# SELECTED PASSAGE start

First create or verify a CESM case that uses this CAM source tree. The CAM repo is not selected directly by case.submit; it is selected through the case's SRCROOT.

Create a new case:

SRCROOT=/path/to/iCESM1.3.1_fzhu
CAM_REPO="$SRCROOT/components/cam"
CASEROOT=/path/to/case
COMPSET=YOUR_COMPSET
GRID=YOUR_GRID
MACHINE=YOUR_MACHINE
COMPILER=YOUR_COMPILER
PROJECT=YOUR_PROJECT

"$SRCROOT/cime/scripts/create_newcase" \
  --case "$CASEROOT" \
  --compset "$COMPSET" \
  --res "$GRID" \
  --machine "$MACHINE" \
  --compiler "$COMPILER" \
  --project "$PROJECT" \
  --srcroot "$SRCROOT" \
  --run-unsupported

cd "$CASEROOT"
./case.setup

For an existing case, confirm it points to the same source tree before using it:

cd "$CASEROOT"
./xmlquery SRCROOT --value

The printed path must be the same as $SRCROOT, and $SRCROOT/components/cam must be this repository. After case.setup, the CAM file path should include this CAM source tree:

rg "$CAM_REPO" Buildconf/camconf/Filepath

If an existing case points at a different SRCROOT, recreate or clone the case with the correct --srcroot instead of reusing stale build and run directories. Use $SRCROOT/cime/scripts/query_config --compsets, --grids, and --machines to find valid values for new cases.

# SELECTED PASSAGE end
# SOURCE MATERIAL start

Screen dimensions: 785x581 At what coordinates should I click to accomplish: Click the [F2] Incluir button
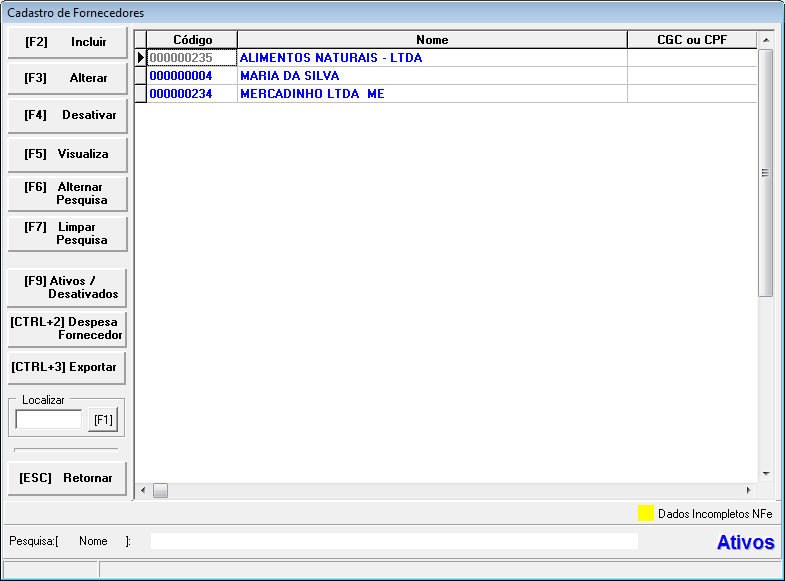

# SOURCE MATERIAL end

(WORK TO BE COMPLETED):
Reproduce the CESM case setup text above, word for word, from "For an existing" up to and including "for new cases.".

(ANSWER TO THIS TASK):
For an existing case, confirm it points to the same source tree before using it:

cd "$CASEROOT"
./xmlquery SRCROOT --value

The printed path must be the same as $SRCROOT, and $SRCROOT/components/cam must be this repository. After case.setup, the CAM file path should include this CAM source tree:

rg "$CAM_REPO" Buildconf/camconf/Filepath

If an existing case points at a different SRCROOT, recreate or clone the case with the correct --srcroot instead of reusing stale build and run directories. Use $SRCROOT/cime/scripts/query_config --compsets, --grids, and --machines to find valid values for new cases.